Escribiré sobre este suceso en otra ocasión y en otro formato. Solo un comentario: ¿nos imaginamos a algún niño de nuestro entorno cercano que acabamos de conocer (el hijo de unos amigos, un primo lejano, un alumno en la escuela) pidiéndonos seriamente que no le olvidemos? Creo que la clave para comprender por lo que tenemos que estar agradecidos muchos de nosotros y que escasea en esta zona de la India es justamente esa: no quieren dinero, ni regalos, solo que alguien se acuerde de ellos.

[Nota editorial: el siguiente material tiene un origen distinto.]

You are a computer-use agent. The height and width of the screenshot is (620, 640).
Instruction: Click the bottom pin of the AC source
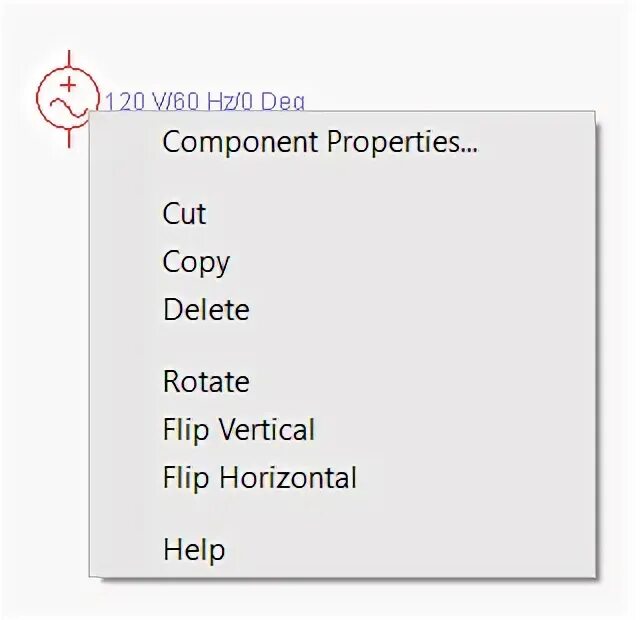pos(69,138)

Después de eso, todas las dudas de hacía unos días se disiparon por completo: ya me he vuelto a situar en la India, ya he vuelto a comprender lo que hago aquí, ya sé que estoy en el sitio adecuado para avanzar en la resolución de aquello que me ha atormentado durante este curso.

Víctor Navarro


1: Qué bonito sería que otros tantos chicos de nuestro cole invirtieran el dinero de su viaje a Mallorca para afrontar una experiencia de Gente Pequeña. Qué bonito sería que hasta tres profesores que ni siquiera les han dado clase a muchos de ellos se ofrecieran cada año para acompañarlos y guiarlos en su formación.)